There is no dispute that Weber's attached garage is the equivalent of his home and therefore receives the same Fourth Amendment protections. See Florida v. Jardines, 133 S. Ct. 1409, 1414 (2013) (explaining that the curtilage "enjoys [the same] protection as part of the home itself'); see also State v. Dumstrey, 2016 WI 3, ¶ 35, 366 Wis. 2d 64, 873 N.W.2d 502 (noting that a single family home's attached garage is curtilage).

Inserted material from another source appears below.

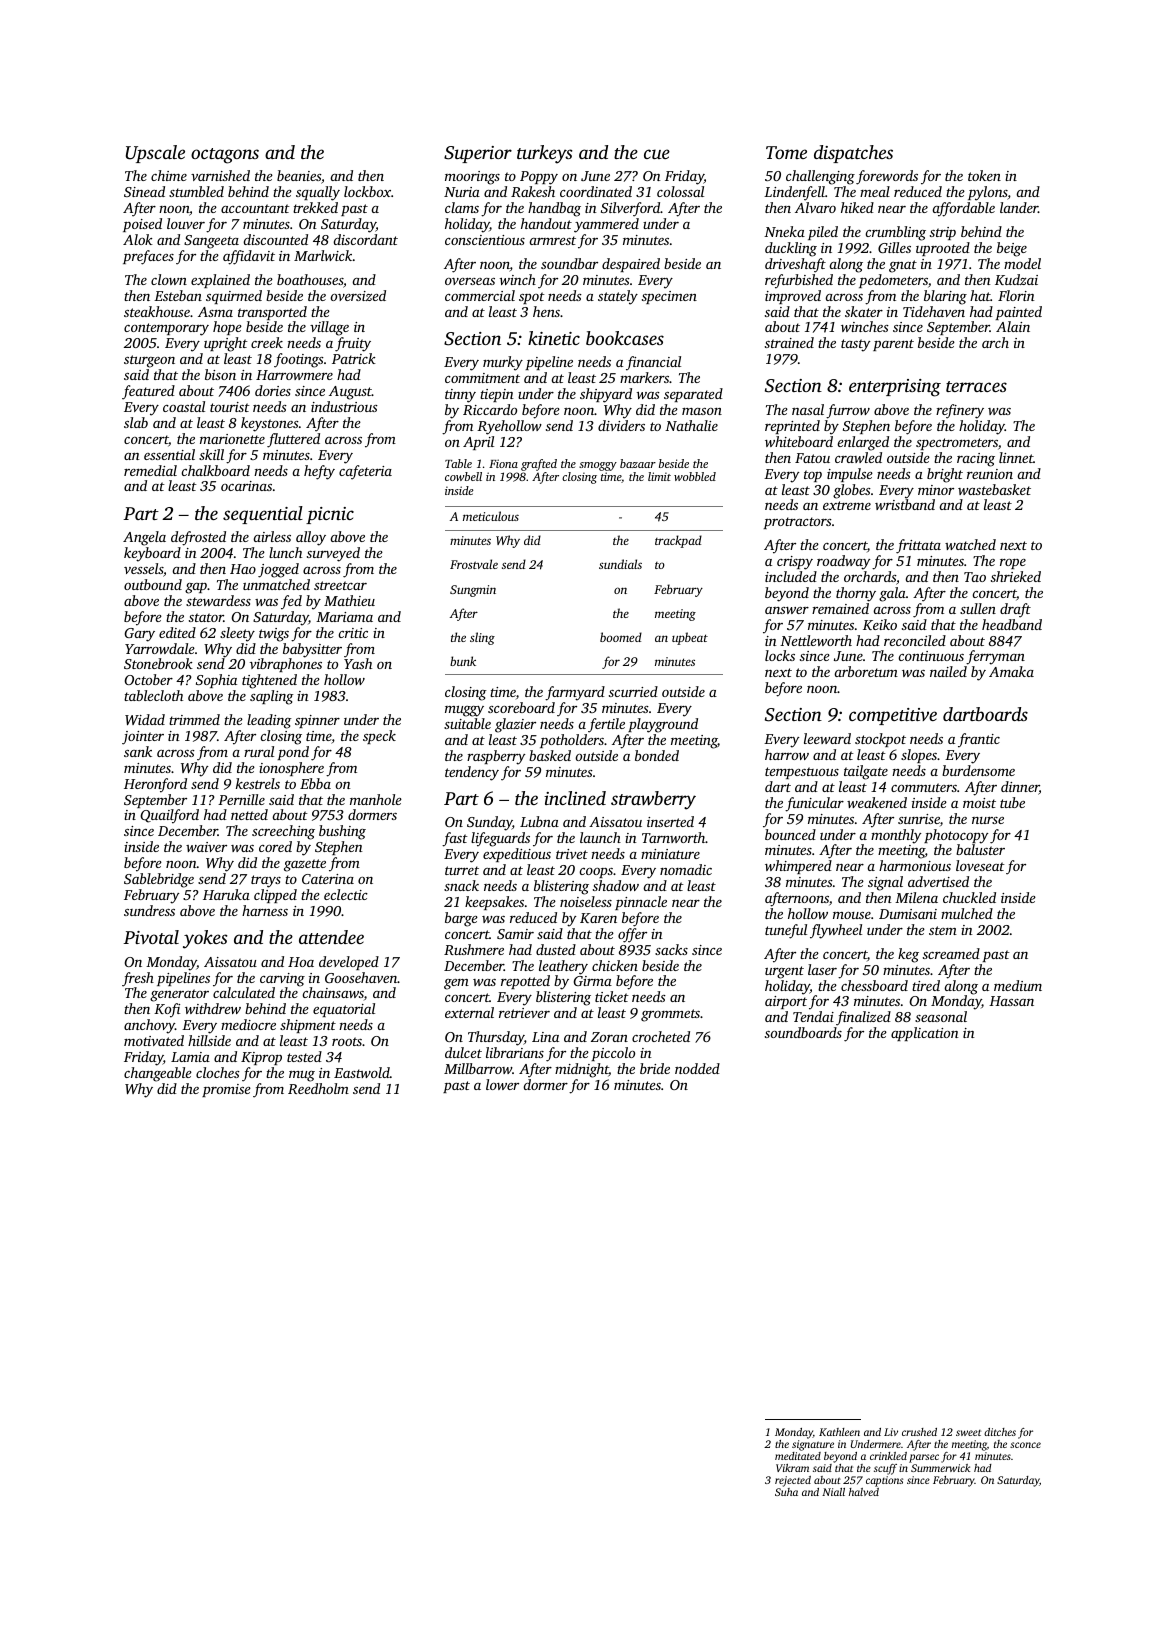  I want to click on Alain, so click(1013, 326).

Although the information discovered after the deputy breached the garage threshold revealed that Weber had been drinking and driving, our Constitutional decisions must not be influenced by evidence obtained after an unlawful entry. See, e.g., Missouri v. McNeely, 133 S. Ct. 1552 (2013) (excluding warrantless blood test showing driver had illegal BAC because search was unlawful under Fourth Amendment).